For instance, linked list support O(1) insertion, but O(N) for lookup, while arrays support O(1) for lookup, but O(N) for insertion (possibly amortized O(1) for insertion at the beginning, the end, or both).

However, suppose you are willing to trade O(1) insertion with:

  1. Amortized O(1) insertion
  2. O(log(N)) insertion

Then what is the theoretical bound for lookup in each of these cases? Do you know existing data structures? What about memory complexity?

回答1:

These are still open problems, but the best bounds that I am aware of are from Arne Andersson's Sublogarithmic searching without multiplications, which has insertions, deletions, and lookups of O(sqrt(lg(n))). However, this comes at a cost of 2^k additional space, where k is the number of bits in the integers being stored in the data structure, hence the reason that we're still using balanced binary trees instead of Andersson's data structure. A variant of the data structure allows O(1) lookups, but then the additional space increases to n2^k where n is the number of elements in the data structure. A randomized variant doesn't use any additional space, but then the sqrt(lg(n)) insertion/deletion/lookup times become average space times instead of worst case times.



回答2:

Tree-based data structures, like a rope or finger tree, can often provide logarithmic insertion time at arbitrary positions. The tradeoff is in access time, which tends to also be logarithmic except in special cases, like the ends of a finger tree.
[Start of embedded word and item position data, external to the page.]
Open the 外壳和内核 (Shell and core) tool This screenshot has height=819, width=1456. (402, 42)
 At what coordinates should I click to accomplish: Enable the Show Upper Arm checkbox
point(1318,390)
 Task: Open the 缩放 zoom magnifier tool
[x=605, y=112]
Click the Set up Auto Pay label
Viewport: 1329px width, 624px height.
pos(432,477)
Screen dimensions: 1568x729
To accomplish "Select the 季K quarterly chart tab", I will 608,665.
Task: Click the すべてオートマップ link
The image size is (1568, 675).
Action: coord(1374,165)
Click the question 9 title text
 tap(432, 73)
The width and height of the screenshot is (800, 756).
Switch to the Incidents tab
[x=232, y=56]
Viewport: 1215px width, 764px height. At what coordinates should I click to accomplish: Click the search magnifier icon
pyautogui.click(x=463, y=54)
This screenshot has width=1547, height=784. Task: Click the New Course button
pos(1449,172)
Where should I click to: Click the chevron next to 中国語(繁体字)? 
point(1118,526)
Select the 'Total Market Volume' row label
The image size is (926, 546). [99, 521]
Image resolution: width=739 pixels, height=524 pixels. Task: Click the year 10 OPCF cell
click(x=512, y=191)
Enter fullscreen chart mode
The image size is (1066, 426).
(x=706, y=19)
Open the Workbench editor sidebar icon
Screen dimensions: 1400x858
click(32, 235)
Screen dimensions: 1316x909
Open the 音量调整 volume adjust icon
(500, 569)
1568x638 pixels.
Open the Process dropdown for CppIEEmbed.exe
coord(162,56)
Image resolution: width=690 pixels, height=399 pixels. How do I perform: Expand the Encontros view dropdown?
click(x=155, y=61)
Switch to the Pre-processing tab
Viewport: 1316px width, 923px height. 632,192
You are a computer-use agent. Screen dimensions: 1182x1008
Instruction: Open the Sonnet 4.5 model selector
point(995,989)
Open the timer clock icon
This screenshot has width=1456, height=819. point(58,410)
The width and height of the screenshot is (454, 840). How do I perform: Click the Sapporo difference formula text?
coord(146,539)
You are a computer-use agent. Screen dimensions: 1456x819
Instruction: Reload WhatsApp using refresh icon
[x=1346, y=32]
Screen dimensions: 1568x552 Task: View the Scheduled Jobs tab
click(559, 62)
Dynamic arrays can provide amortized constant insertion at the ends, but insertion in the middle requires copying part of the array, and is O(N) in time, as you mention.

It's probably possible to implement a data structure which supports amortized constant middle insertion. If adding to either end, treat as a dynamic array. If inserting in the middle, keep the old array and add a new array "above" it which contains the new "middle" of the list, using the old array for data which is left or right of the middle. Access time would be logarithmic after your first middle insertion, and keeping track of what data was in which layer would quickly get complicated.

This might be the 'tiered' dynamic array mentioned in the wikipedia article, I haven't researched it further.

I suspect the reason no one really uses a data structure like that is that inserting in the middle is infrequently the case you most need to most for, and logarithmic insert (using trees) is good enough for most real world cases.